Con una somma minima (poco più di cinque milioni di euro), come riconosciuto dallo stesso Ministro alla Coesione Territoriale Fabrizio Barca, il progetto prevede il coinvolgimento di 30-50 giovani ricercatori italiani all’estero, chiamati a interagire con i dipartimenti universitari del Sud, allo scopo di connettersi con i giovani studenti e ricercatori del territorio, portarli Oltralpe, e farli successivamente rientrare, per riportare in Italia le best practice apprese fuori.

Progetto interessante, ma chiediamo al Governo di crederci un po’ di più, strutturandolo ulteriormente e allargandolo anche ad altri settori, esterni al mondo della ricerca. L’impressione è che l’attuale esecutivo abbia compreso l’importanza del tema della riconnessione con i migliori giovani professionisti fuggiti dal Paese. Che abbia cominciato a lavorarci, ma senza crederci ancora fino in fondo, forse anche a causa dell’enorme numero di priorità in agenda.

Tuttavia, un vero investimento nel futuro passa anche dal fare rete con l'”Italia diffusa” all’estero. E’ un passaggio realmente imprescindibile.

La situazione resta grave: gli ultimi dati Ocse classificano l’Italia come un Paese con grossi problemi occupazionali. Siamo fanalino di coda, con Spagna, Ungheria, Grecia e Turchia (che gruppo!), per quanto riguarda il tasso di occupazione, inchiodati al 56,8% (fascia 15-64 anni). Tra i giovani la situazione peggiore, per l’Ocse: solo il 19,5% degli under 25 lavora in Italia. Facciamo meglio solo di Grecia e Ungheria.
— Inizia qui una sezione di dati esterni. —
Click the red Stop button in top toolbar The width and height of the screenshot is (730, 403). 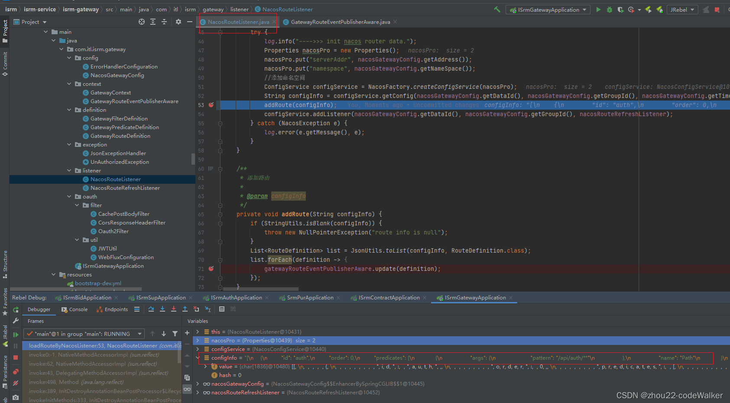(717, 10)
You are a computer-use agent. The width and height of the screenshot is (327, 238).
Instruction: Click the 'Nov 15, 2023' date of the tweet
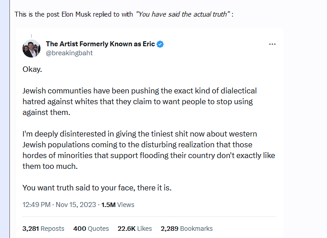(x=76, y=204)
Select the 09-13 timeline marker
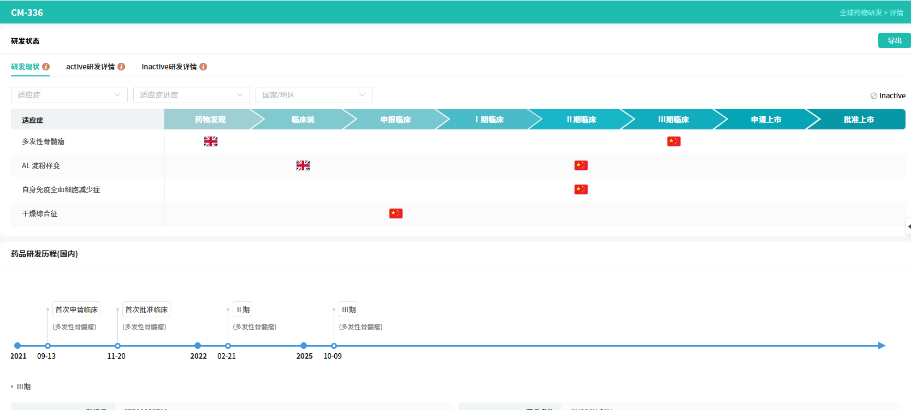The image size is (911, 410). tap(48, 346)
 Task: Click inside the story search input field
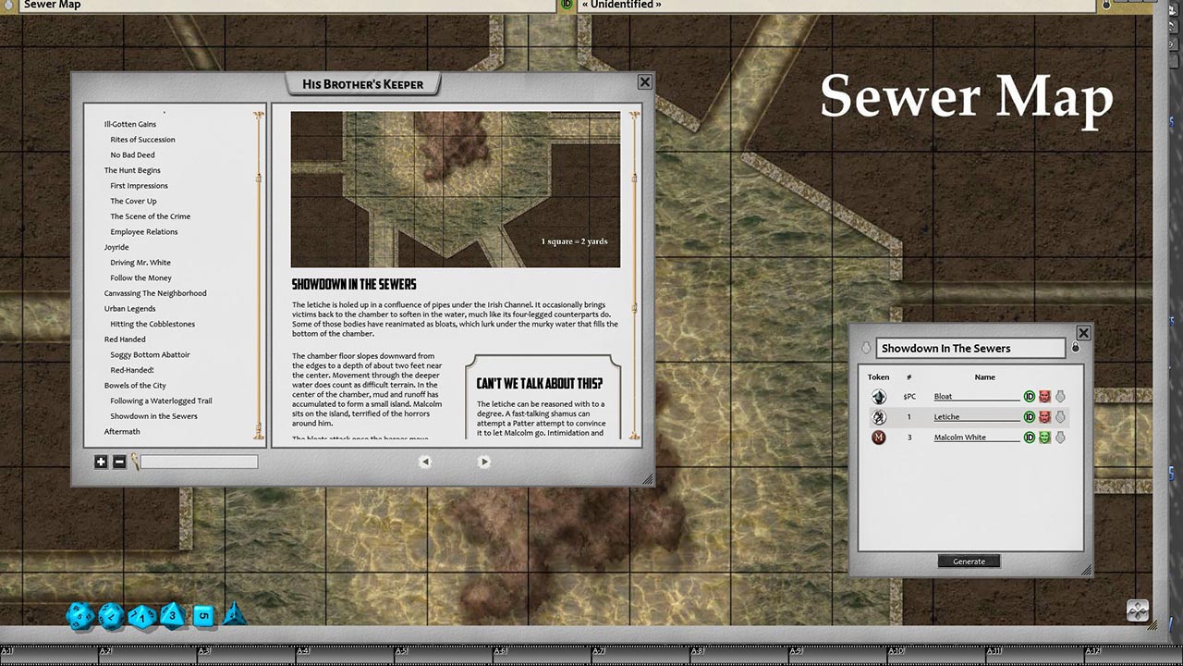[x=199, y=462]
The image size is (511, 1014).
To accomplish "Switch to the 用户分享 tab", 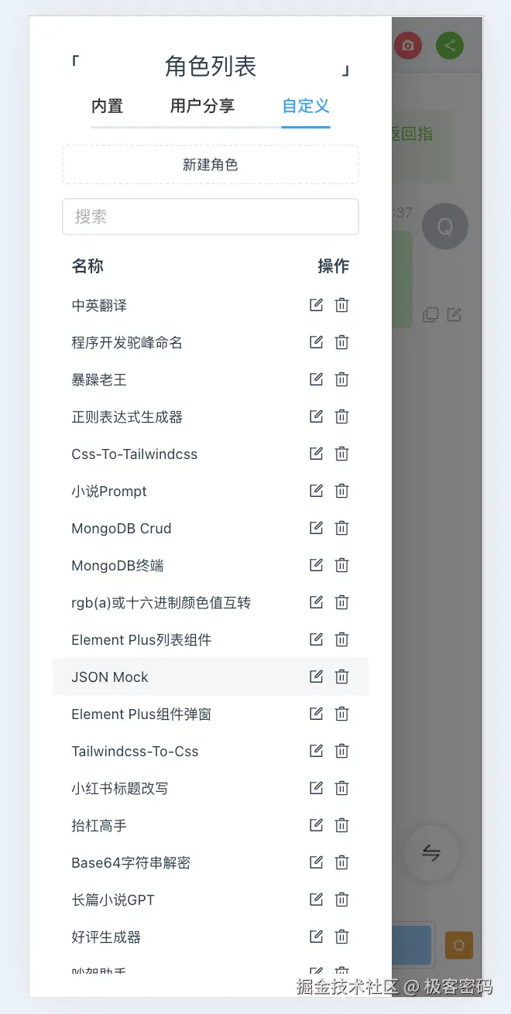I will 201,106.
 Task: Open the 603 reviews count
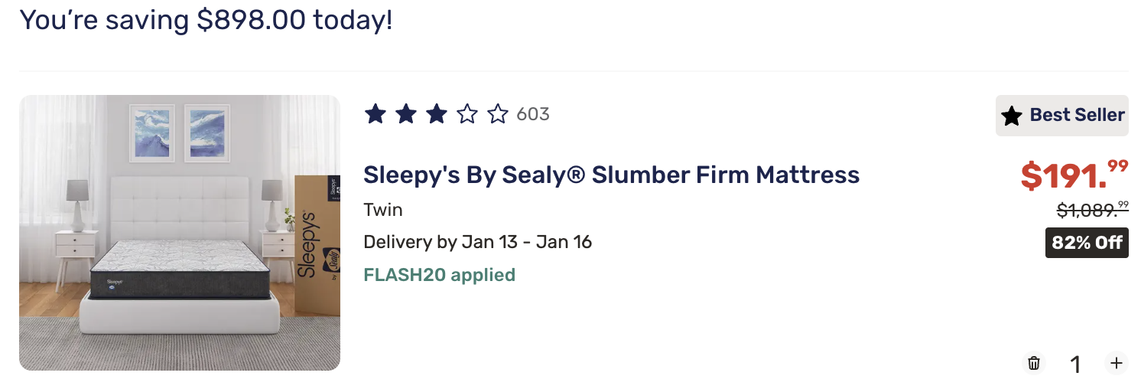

Il tutto mentre resta troppo basso il tasso di scolarizzazione: per Eurostat, ben il 18,8% degli italiani under 25 si ferma alla terza media. Percentuali straordinariamente lontane dai Paesi più avanzati d’Europa, quali Lussemburgo, Olanda, Germania e Francia. Il nostro è un Paese che non pare proprio comprendere quanto sia cruciale la sfida del capitale umano, in ottica futura.

Fa, a questo proposito, riflettere una recente ricerca dell’Iref, l’istituto di ricerca delle Acli: in Italia il tasso di occupazione dei 25-29enni con alte competenze (titolo di studio universitario o superiore) è il più basso tra i Paesi europei. Solo il 55,6%, contro una media comunitaria all’80%! In Gran Bretagna, Francia, Belgio e Germania questo tasso supera l’85%, in Olanda il 90%. “Il mercato del lavoro italiano non riconosce le qualità dei giovani“, è la sconsolata analisi delle Acli.

Servono interventi decisi. Subito. Serve coraggio, per cambiare alla radice un sistema-Paese che non funziona più. Che sta sprecando il suo straordinario capitale umano, obbligandolo alla fuga. Le azioni intraprese dal Governo sono giuste, in linea di principio, ma ancora troppo timide. Occorrono più investimenti e una maggiore decisione. Il tempo è davvero troppo poco.